このブログはアフリエイト広告が掲載されています。先日「幸福のヒント」(鴻上尚史著・2018年・だいわ文庫)という本を読んだ。その本の中で著者で劇団の座長を務める鴻上尚史が劇団の座長の仕事について述べる話があった。かいつまんで説明するとこういうことである。

「自分は中学2年生のころ演劇部の部長という立場に憧れていて、自分が部長になれたらと想像しているだけでうっとりしていました」

「周囲はそんな自分の考えに気づいていたようで『鴻上は部長の器じゃないよ』といい、自分はその都度憤慨します」

「しかし中学3年生になって演劇部の部長という立場の大変さがだんだん分かってきました」

「やる気のない部員をたきつけ、反抗的な部員をまとめ、仲の悪い同士を仲良くさせ、作品を選び、稽古の計画を考え……」

「そういう部長の苦労が分かってくると『部長なんて大変だ。

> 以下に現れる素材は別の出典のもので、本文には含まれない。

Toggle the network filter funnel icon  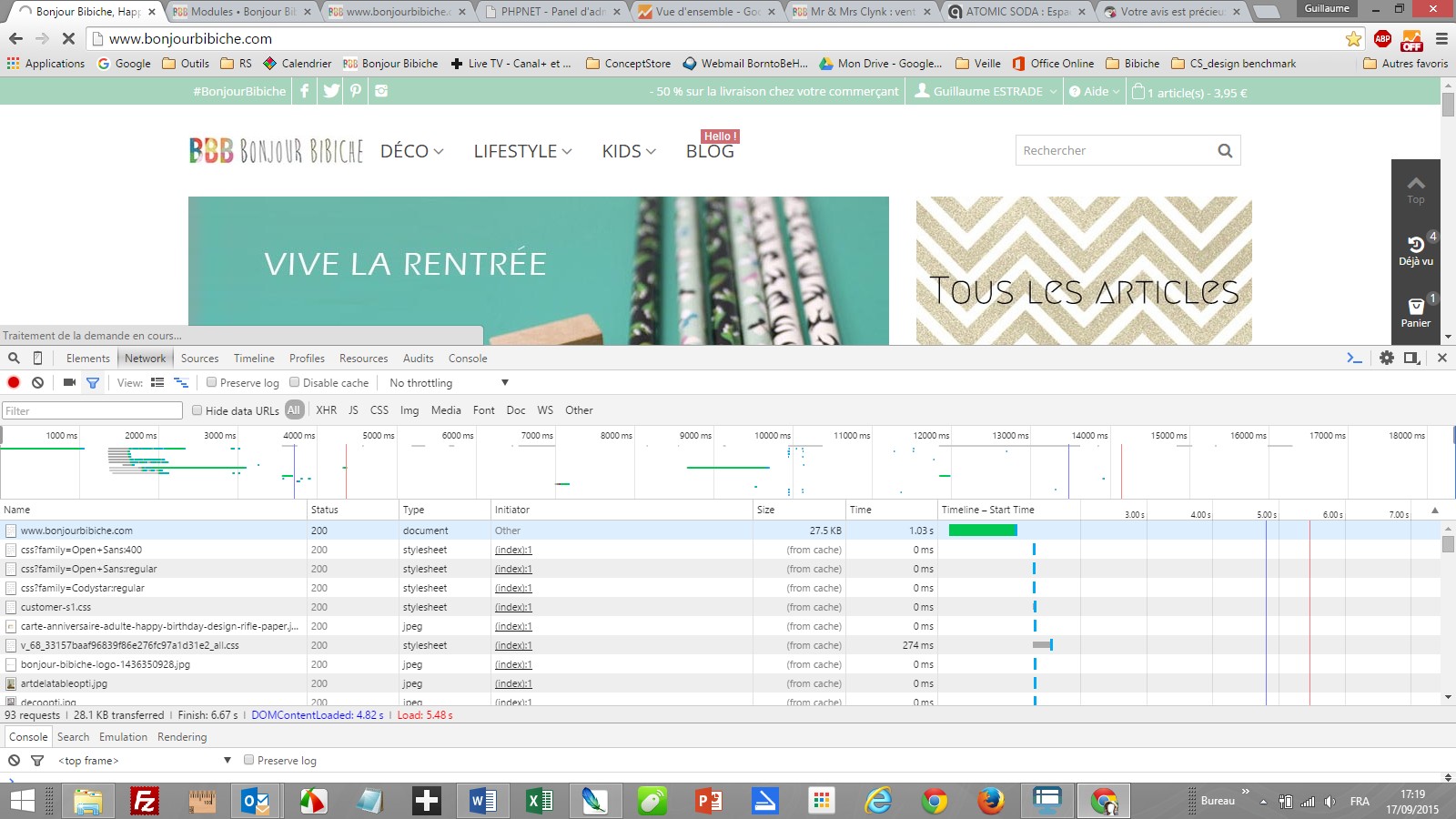coord(92,383)
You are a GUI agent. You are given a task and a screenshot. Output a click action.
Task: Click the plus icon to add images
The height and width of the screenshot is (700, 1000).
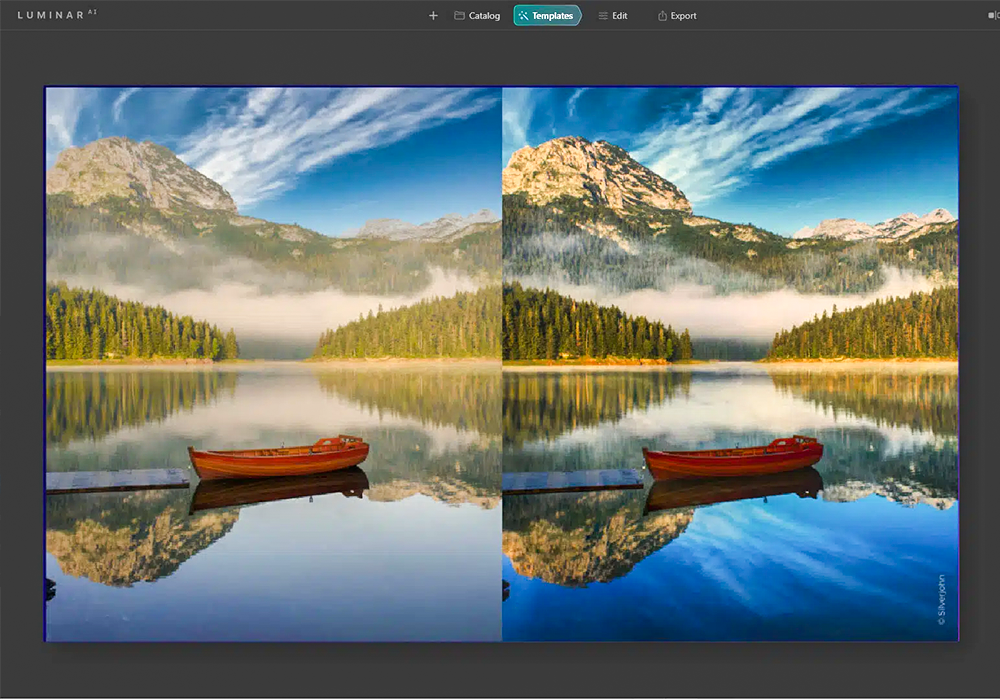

部長なんてやるものではない』と思うようになってきます」

「すると周囲からは『鴻上こそ部長にふさわしい』といわれるようになりました」

「この構図は劇団の座長になっても、演出家になっても一緒です。どれだけ熱望してもなれなかったのに……」

「結局大きな仕事に憧れているうちは、大きな仕事は絶対にできないのです。その仕事の大変さが分かってようやくその仕事をするチャンスが巡ってくるのです」

鴻上氏は自身の著書の中でこうしたことを言っていた。

筆者自身このくだりを見て、自分は演劇のことなんかはさっぱりわからないが、スポーツチームのGMと演劇部の部長というのは共通項があるということである。

ひとつは本にあるとおりにその仕事に憧れているうちには、重要な仕事というのは任せてもらえないということ。

自分もスポーツチームのGMという大きな仕事の長い間憧れていたし、今でもこうしたスポーツビジネスのブログを書いているという意味では、潜在的にそうした世界にどこかしら執着しているのかもしれない。

しかし一般企業での出世という意味でも同じであるのだが,出世したいと思っているうちには絶対出世できないと思っていて間違いないように思える。物事にはいいところと悪いところがある。収入があって地位名誉がある仕事というのは、それだけ責任も重いということである。フランス語で言う「ノブリス・オブリージュ(地位が高い人間にはそれ相応の責任がある)」というものがそれにあたる。

もう一つGMと演劇部の部長で共通するのが「集団をまとめ上げ一つのチームにする難しさ」である。

前述の演劇部の部長の「やる気のない部員をたきつけ……」ではないが、スポーツチームでも三顧の礼で招聘した監督を自分たちで首切りしたり、試合に出られない選手に不平不満を出さないように目をかけたり、それでも出場機会のない選手の移籍先を探したり、スポンサーを探したり、成績不振なら怒り狂う熱狂的なファンの前で試合後夜通し説明したり、年俸交渉でカネでごねる選手に辟易したり、選手の不祥事に謝罪したり、最近では筆者自身「GMなんて大変だ。やらないほうがいい」と思うようになってきたのは事実である。集団をまとめ上げて、ラグビーではないがONE TEAMにする難しさというのはどの分野でも共通する困難であることは分かった。フロント・選手・指導者・ファン・裏方……。全部が一体にならないと素晴らしいものは生まれないことに気づいた。

GMをやらないほうがいいときづいたところで、スポーツビジネスの仕事に近づいてきているわけではないのだが、今のほうが客観的にスポーツビジネスを見られていて、プロスポーツを見るのは若いころより今のほうが格段に楽しいというのは断言できる。

今回は一見すると演劇とプロスポーツという関係ないような二つの世界も、実は共通する難しさがあるということが分かった。今はスポーツビジネスには入れない。自分自身が集団をまとめ上げられるような人間になれるまでは……。